TASK TO CARRY OUT:
Copy the records below word for word, from the line with "The image size is (619, 737)." up to and including the line with "I will coord(129,288).".

Word and element location data:
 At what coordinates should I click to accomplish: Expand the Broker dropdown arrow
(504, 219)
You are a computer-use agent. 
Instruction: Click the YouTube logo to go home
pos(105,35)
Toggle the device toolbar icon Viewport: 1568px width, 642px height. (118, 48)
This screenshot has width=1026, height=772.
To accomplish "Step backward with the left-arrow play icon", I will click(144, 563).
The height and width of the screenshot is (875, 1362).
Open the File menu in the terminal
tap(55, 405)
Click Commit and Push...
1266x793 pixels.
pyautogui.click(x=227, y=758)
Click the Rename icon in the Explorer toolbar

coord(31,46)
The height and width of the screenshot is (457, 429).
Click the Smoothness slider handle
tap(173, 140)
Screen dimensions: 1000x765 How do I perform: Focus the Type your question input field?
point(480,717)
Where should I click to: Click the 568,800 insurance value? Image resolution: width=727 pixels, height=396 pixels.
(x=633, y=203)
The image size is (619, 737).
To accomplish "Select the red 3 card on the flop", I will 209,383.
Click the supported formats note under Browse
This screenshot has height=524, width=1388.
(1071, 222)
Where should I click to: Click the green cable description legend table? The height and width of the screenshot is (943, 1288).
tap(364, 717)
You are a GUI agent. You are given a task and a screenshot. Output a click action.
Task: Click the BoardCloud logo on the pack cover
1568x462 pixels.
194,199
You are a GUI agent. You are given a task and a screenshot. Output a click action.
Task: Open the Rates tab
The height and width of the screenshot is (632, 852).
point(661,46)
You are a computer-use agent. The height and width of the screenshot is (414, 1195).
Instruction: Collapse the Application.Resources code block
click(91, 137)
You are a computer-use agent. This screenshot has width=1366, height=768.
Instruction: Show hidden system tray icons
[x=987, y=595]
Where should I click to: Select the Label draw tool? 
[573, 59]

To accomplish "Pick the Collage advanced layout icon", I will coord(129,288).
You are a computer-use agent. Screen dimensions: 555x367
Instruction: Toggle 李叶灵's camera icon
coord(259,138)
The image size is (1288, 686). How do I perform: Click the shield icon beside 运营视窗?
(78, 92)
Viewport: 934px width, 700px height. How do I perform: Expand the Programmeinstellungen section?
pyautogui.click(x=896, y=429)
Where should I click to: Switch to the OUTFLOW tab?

COMPLETED TASK:
The image size is (619, 737).
To accomplish "Select the red 3 card on the flop", I will 209,383.
Click the supported formats note under Browse
This screenshot has height=524, width=1388.
(1071, 222)
Where should I click to: Click the green cable description legend table? The height and width of the screenshot is (943, 1288).
tap(364, 717)
You are a GUI agent. You are given a task and a screenshot. Output a click action.
Task: Click the BoardCloud logo on the pack cover
1568x462 pixels.
194,199
You are a GUI agent. You are given a task and a screenshot. Output a click action.
Task: Open the Rates tab
The height and width of the screenshot is (632, 852).
point(661,46)
You are a computer-use agent. The height and width of the screenshot is (414, 1195).
Instruction: Collapse the Application.Resources code block
click(91, 137)
You are a computer-use agent. This screenshot has width=1366, height=768.
Instruction: Show hidden system tray icons
[x=987, y=595]
Where should I click to: Select the Label draw tool? 
[573, 59]

To accomplish "Pick the Collage advanced layout icon", I will coord(129,288).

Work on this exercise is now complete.